- _SUPPLIED DATA_:
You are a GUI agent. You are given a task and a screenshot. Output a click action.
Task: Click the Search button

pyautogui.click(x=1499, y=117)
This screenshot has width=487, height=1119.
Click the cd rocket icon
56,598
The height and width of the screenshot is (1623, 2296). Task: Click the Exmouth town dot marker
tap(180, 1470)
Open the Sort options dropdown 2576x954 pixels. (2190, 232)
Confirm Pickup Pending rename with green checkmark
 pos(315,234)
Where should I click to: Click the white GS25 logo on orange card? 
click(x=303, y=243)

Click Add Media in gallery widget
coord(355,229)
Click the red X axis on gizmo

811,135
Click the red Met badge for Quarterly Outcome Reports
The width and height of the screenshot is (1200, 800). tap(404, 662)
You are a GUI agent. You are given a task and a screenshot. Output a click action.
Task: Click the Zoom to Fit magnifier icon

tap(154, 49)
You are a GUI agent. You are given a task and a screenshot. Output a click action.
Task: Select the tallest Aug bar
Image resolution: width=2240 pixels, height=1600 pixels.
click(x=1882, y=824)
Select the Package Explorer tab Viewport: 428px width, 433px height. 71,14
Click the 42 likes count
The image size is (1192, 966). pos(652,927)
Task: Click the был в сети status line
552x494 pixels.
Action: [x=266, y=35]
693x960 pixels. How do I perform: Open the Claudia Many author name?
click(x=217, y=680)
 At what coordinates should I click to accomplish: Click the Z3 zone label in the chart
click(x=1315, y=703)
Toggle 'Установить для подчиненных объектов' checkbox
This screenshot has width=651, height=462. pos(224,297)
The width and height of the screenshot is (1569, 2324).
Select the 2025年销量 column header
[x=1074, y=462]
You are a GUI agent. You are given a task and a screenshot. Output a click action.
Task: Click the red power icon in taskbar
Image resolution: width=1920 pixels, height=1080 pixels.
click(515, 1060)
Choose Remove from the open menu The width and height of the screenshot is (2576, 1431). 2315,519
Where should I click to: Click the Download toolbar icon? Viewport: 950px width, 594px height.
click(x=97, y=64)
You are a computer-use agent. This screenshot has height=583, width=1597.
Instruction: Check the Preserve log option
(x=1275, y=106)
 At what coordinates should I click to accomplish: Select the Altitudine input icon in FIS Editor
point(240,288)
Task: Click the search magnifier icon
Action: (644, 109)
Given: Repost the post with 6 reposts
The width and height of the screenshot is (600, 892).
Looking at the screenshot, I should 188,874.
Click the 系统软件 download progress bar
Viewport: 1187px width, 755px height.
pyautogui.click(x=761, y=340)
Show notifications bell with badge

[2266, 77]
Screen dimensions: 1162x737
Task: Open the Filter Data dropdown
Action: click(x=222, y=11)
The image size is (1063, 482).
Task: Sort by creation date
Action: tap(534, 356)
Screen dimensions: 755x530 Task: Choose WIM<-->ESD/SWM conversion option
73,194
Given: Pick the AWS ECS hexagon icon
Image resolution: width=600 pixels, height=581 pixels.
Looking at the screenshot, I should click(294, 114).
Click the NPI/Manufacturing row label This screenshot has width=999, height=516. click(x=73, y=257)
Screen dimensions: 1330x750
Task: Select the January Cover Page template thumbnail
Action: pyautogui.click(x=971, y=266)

- _SET EXERCISE_: Copy the material from its first line through the line containing "tap(154, 49)", replacing "magnifier" with "lens" and keeping everything else the same.

- _FINAL ANSWER_:
You are a GUI agent. You are given a task and a screenshot. Output a click action.
Task: Click the Search button

pyautogui.click(x=1499, y=117)
This screenshot has width=487, height=1119.
Click the cd rocket icon
56,598
The height and width of the screenshot is (1623, 2296). Task: Click the Exmouth town dot marker
tap(180, 1470)
Open the Sort options dropdown 2576x954 pixels. (2190, 232)
Confirm Pickup Pending rename with green checkmark
 pos(315,234)
Where should I click to: Click the white GS25 logo on orange card? 
click(x=303, y=243)

Click Add Media in gallery widget
coord(355,229)
Click the red X axis on gizmo

811,135
Click the red Met badge for Quarterly Outcome Reports
The width and height of the screenshot is (1200, 800). tap(404, 662)
You are a GUI agent. You are given a task and a screenshot. Output a click action.
Task: Click the Zoom to Fit lens icon

tap(154, 49)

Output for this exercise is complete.